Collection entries

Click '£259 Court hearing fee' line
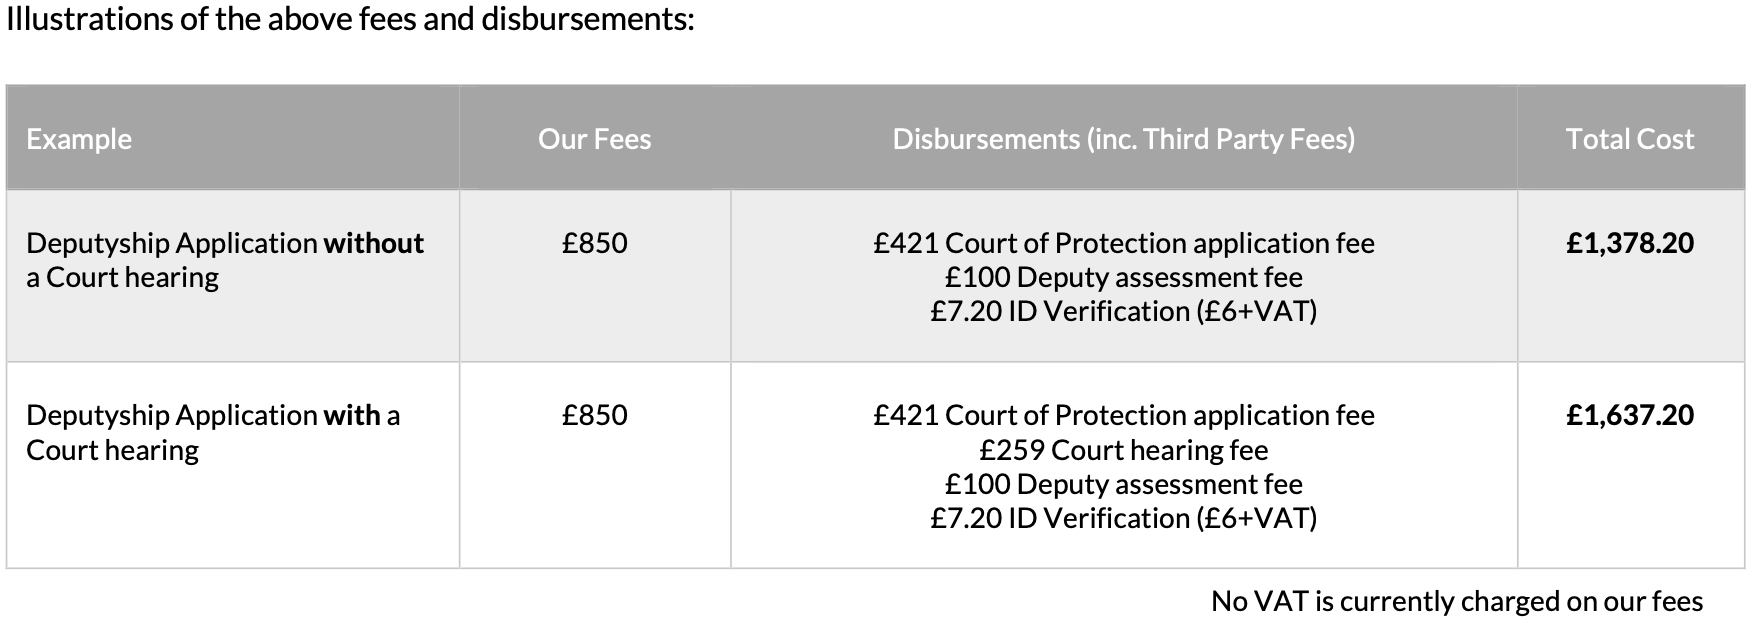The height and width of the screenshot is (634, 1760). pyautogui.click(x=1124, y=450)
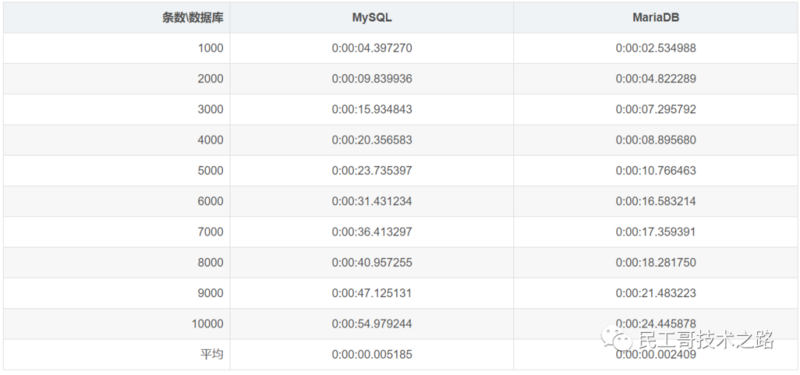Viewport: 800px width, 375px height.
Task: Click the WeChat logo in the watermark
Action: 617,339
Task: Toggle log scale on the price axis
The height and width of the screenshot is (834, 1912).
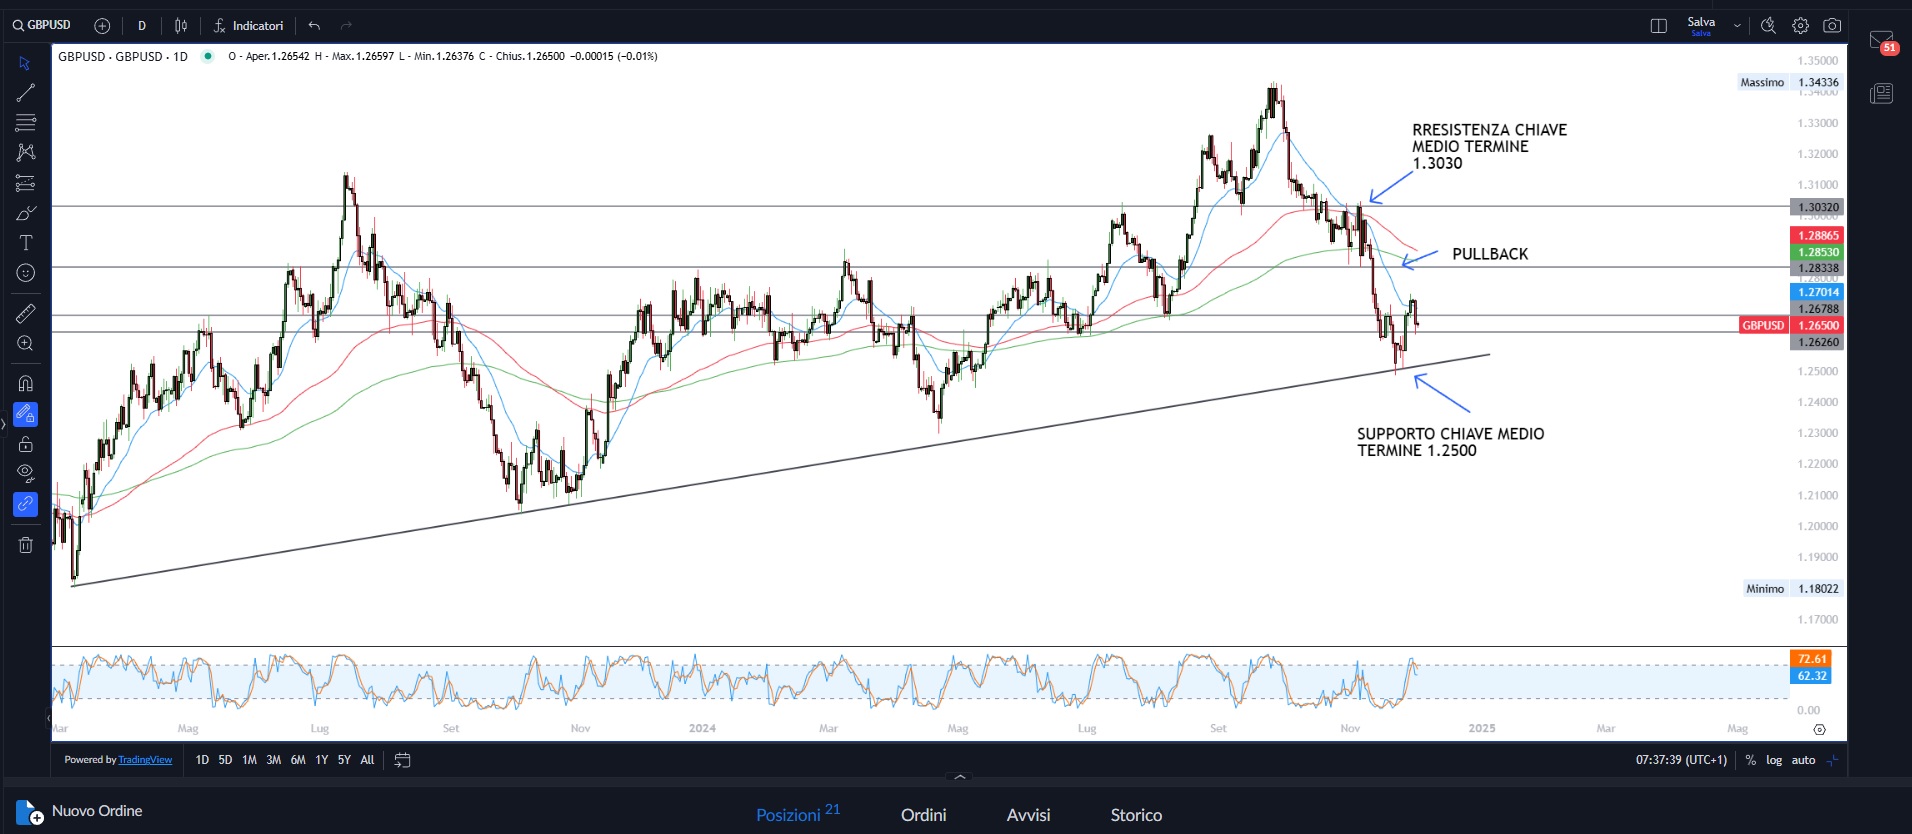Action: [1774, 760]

* _INSTRUCTIONS TO FOLLOW_:
Switch "price axis" to "value axis" throughout the material and write it out again with nothing else changed. Leave the pictures out of your copy.

* _FINAL ANSWER_:
Click '£259 Court hearing fee' line
The height and width of the screenshot is (634, 1760). pyautogui.click(x=1124, y=450)
Viewport: 800px width, 375px height.
Task: Click the WeChat logo in the watermark
Action: 617,339
Task: Toggle log scale on the value axis
The height and width of the screenshot is (834, 1912).
Action: [1774, 760]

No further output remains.